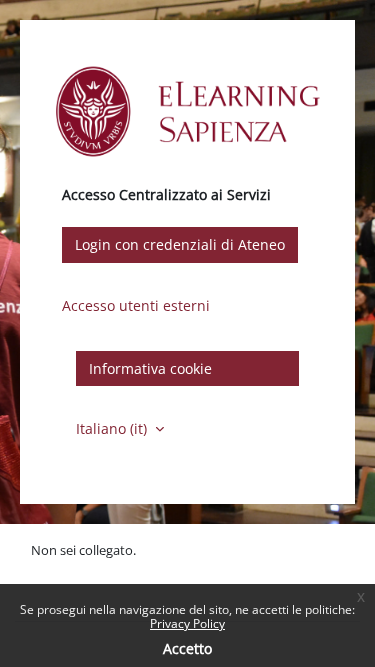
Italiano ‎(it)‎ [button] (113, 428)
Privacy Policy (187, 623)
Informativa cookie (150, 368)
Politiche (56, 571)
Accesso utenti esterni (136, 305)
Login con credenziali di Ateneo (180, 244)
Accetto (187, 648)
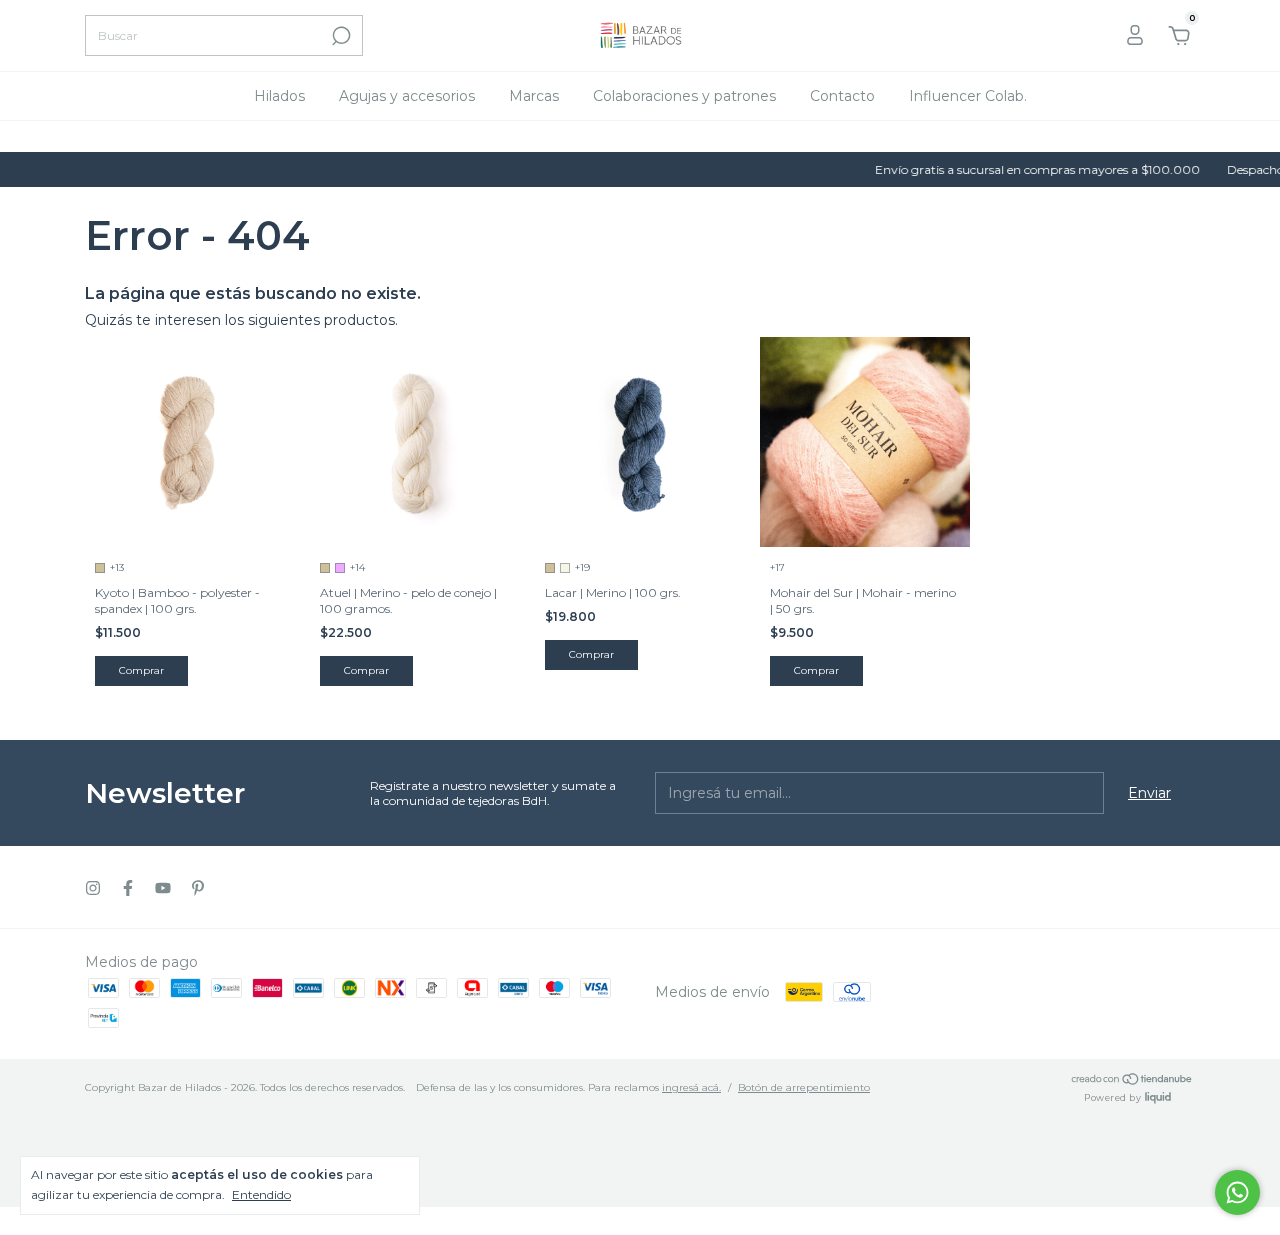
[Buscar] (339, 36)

* * *

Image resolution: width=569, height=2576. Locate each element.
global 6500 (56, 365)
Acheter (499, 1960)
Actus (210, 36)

• WHAT IS REQUIRED
In the listing above, the required lines run from the line with "Informativa cookie (150, 368)" through the line with "[Buscar] (339, 36)". Output exactly those lines, omitting pictures.

• TASK RESPONSE
Informativa cookie (150, 368)
Politiche (56, 571)
Accesso utenti esterni (136, 305)
Login con credenziali di Ateneo (180, 244)
Accetto (187, 648)
[Buscar] (339, 36)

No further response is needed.